InTheLoop | 05.09.2011
May 9, 2011
FedTech Magazine Looks at Magellan Testbed
The April 2011 issue of FedTech reports on the Magellan project in the article “Private Sky: DOE labs use a test bed to perfect cloud services for high-end research.” Author Dan Tynan describes Magellan as “an experiment in experimentation, if you will, that could ultimately change how science is performed across the globe.”
Because cloud computing environments can be provisioned quickly and accessed from virtually anywhere, this infrastructure could expand access to raw computing power to more scientists when they need it, without massive upfront investments in expensive hardware or queuing up for limited time on the big iron, says Katherine Yelick, division director of NERSC.
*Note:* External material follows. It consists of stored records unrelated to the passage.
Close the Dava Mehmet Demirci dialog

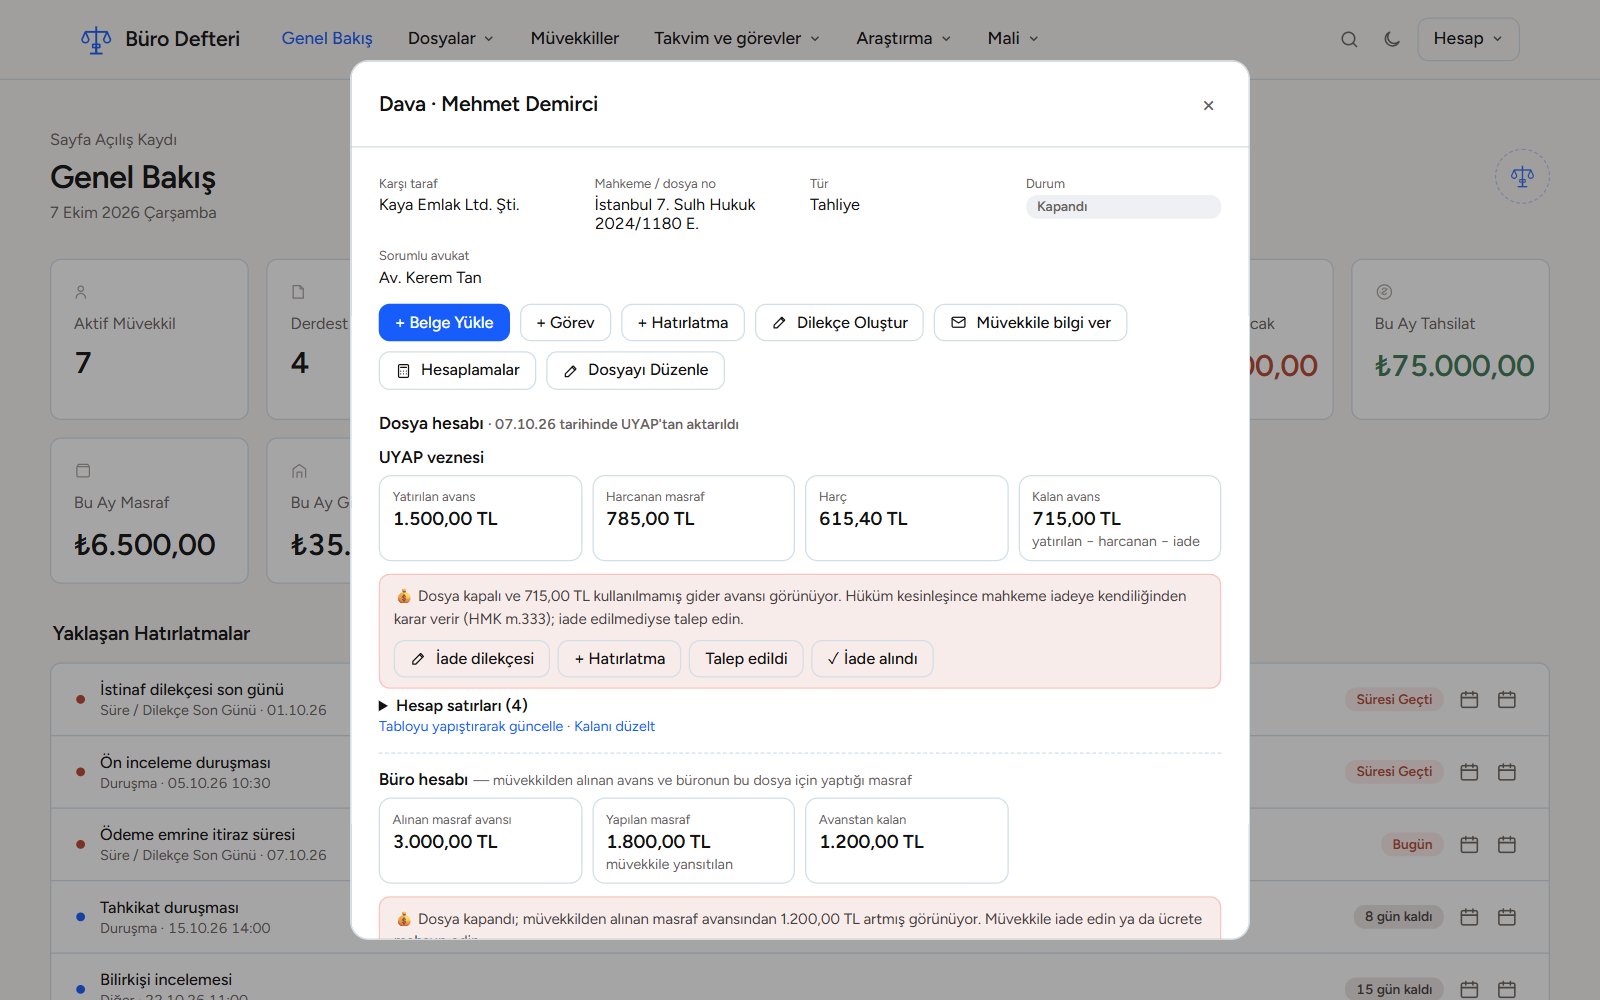(1208, 105)
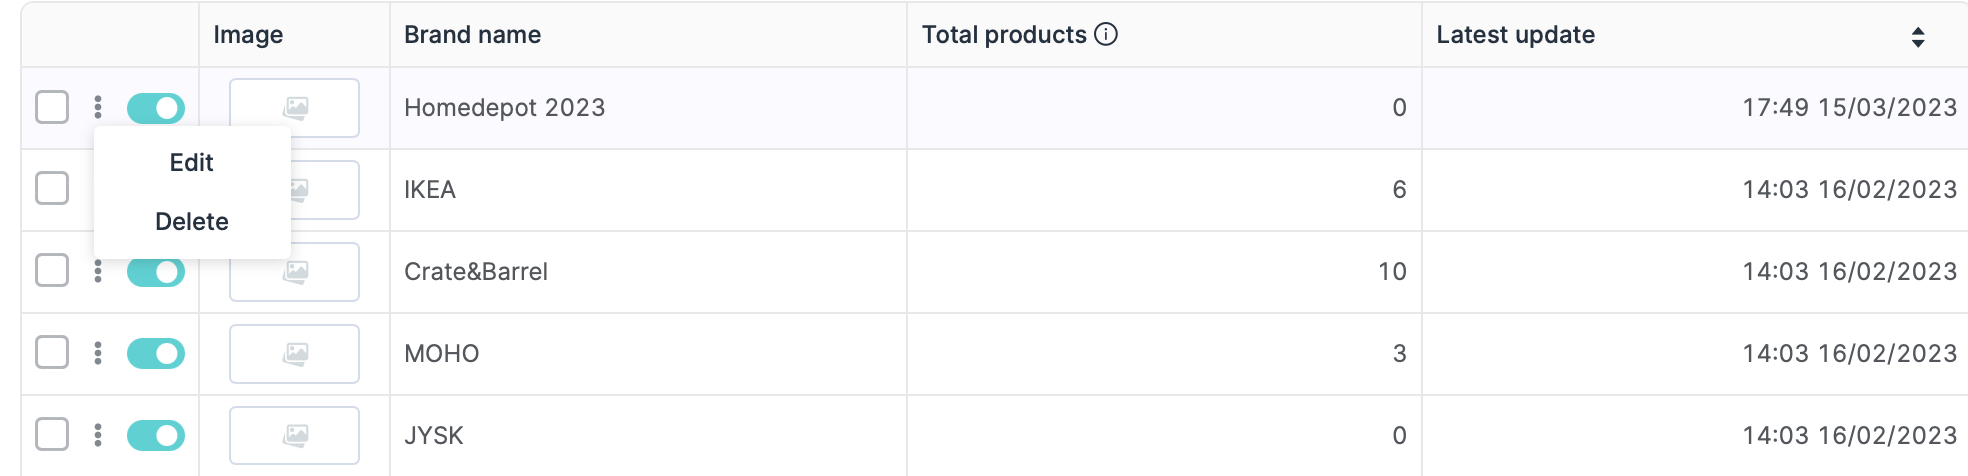Turn off the JYSK brand switch
Viewport: 1968px width, 476px height.
(x=156, y=435)
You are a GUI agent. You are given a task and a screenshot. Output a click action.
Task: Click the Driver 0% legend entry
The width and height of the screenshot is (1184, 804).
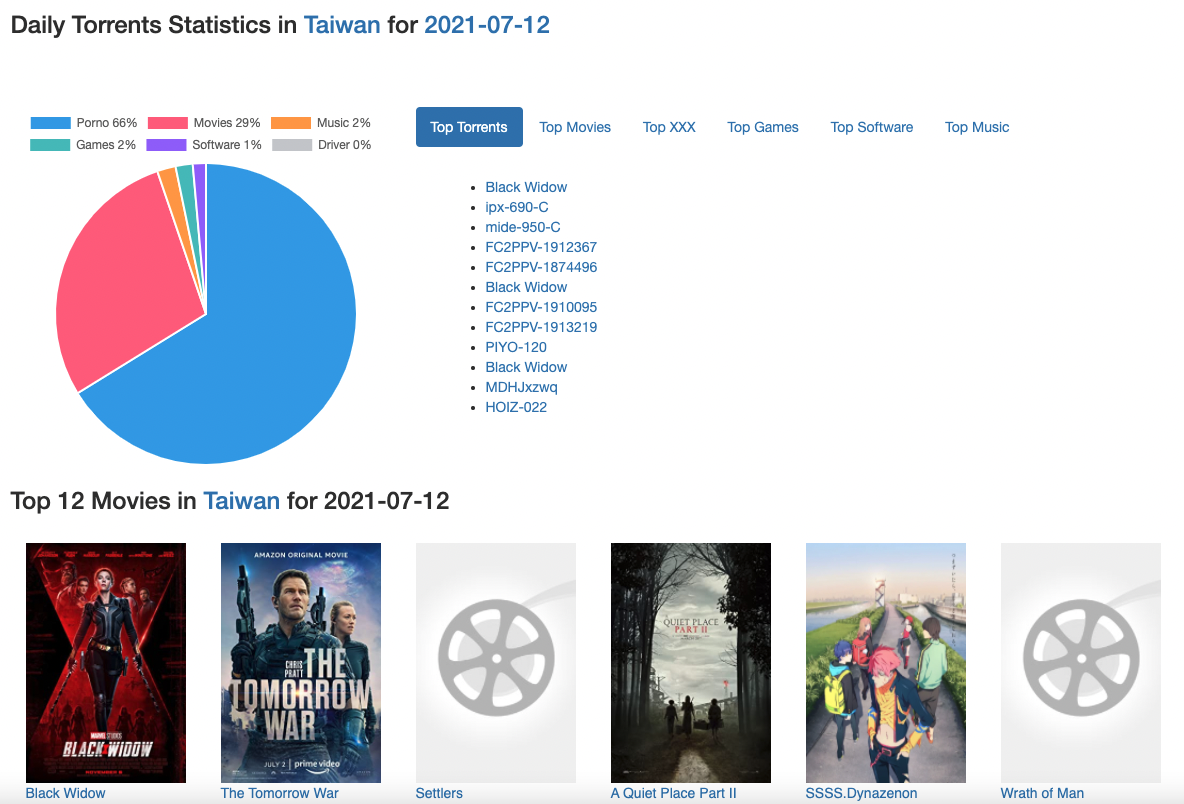(322, 145)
“We have more people who want time on our high-performance computers than can actually get it, so for the most part those facilities are reserved for large, high-end scientific problems,” Yelick says. “A centralized resource like the cloud is best suited for researchers with very spiky workloads — say, access to 500 computer nodes for 24 hours, once a month. That can be very expensive to do on your own….”
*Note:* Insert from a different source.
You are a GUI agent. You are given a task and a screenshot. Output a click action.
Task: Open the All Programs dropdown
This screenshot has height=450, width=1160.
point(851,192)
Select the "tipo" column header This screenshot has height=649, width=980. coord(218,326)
“To me, what’s important about the cloud is that it lets scientists have access to computing resources when they really need them, instead of parceling them out by a certain number of hours of use per year,” Yelick says. “Hopefully the expertise we gain from Magellan will influence what commercial providers, NERSC and others offer in terms of cloud services for their users.” Read more.
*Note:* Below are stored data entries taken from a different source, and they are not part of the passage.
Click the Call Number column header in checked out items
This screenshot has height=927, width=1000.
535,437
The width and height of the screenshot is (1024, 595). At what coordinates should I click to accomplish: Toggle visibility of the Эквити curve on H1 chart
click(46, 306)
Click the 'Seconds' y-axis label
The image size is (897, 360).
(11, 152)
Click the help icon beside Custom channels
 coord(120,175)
James Demmel Elected to National Academy of Sciences
James W. Demmel, a professor at the University of California, Berkeley, who has a joint appointment in Berkeley Lab’s Computational Research Division, is one of 72 new members elected to the National Academy of Sciences (NAS). Election to the NAS recognizes distinguished and continuing achievements in original research. The May 3 election at the NAS annual meeting brings the total number of active members to 2,113. Read more.
Registration Is Open for SciDAC Tutorials on July 15
The fifth SciDAC Tutorials Day will be held at the Brown Palace in Denver on July 15, the day following the main SciDAC 2011 Conference. Tutorials Day provides open and free tutorials on a wide range of subjects in scientific computing. Topics include:
- Visualization and data analysis techniques
- Optimization of parallel applications and meshes
- Hadoop for scientific applications
- Searching and indexing
Computing Sciences staff who will present tutorials include:
- John Wu: FastBit Searching and Indexing
- Iwona Sakrejda: Hadoop for Scientific Applications
- Hank Childs: Advanced Visualization and Data Analysis with the VisIt Visualization System
- Tony Drummond: DOE Advanced CompuTational Software (ACTS) Collection Tutorial
- Esmond Ng: Towards Optimal Petascale Simulations (TOPS)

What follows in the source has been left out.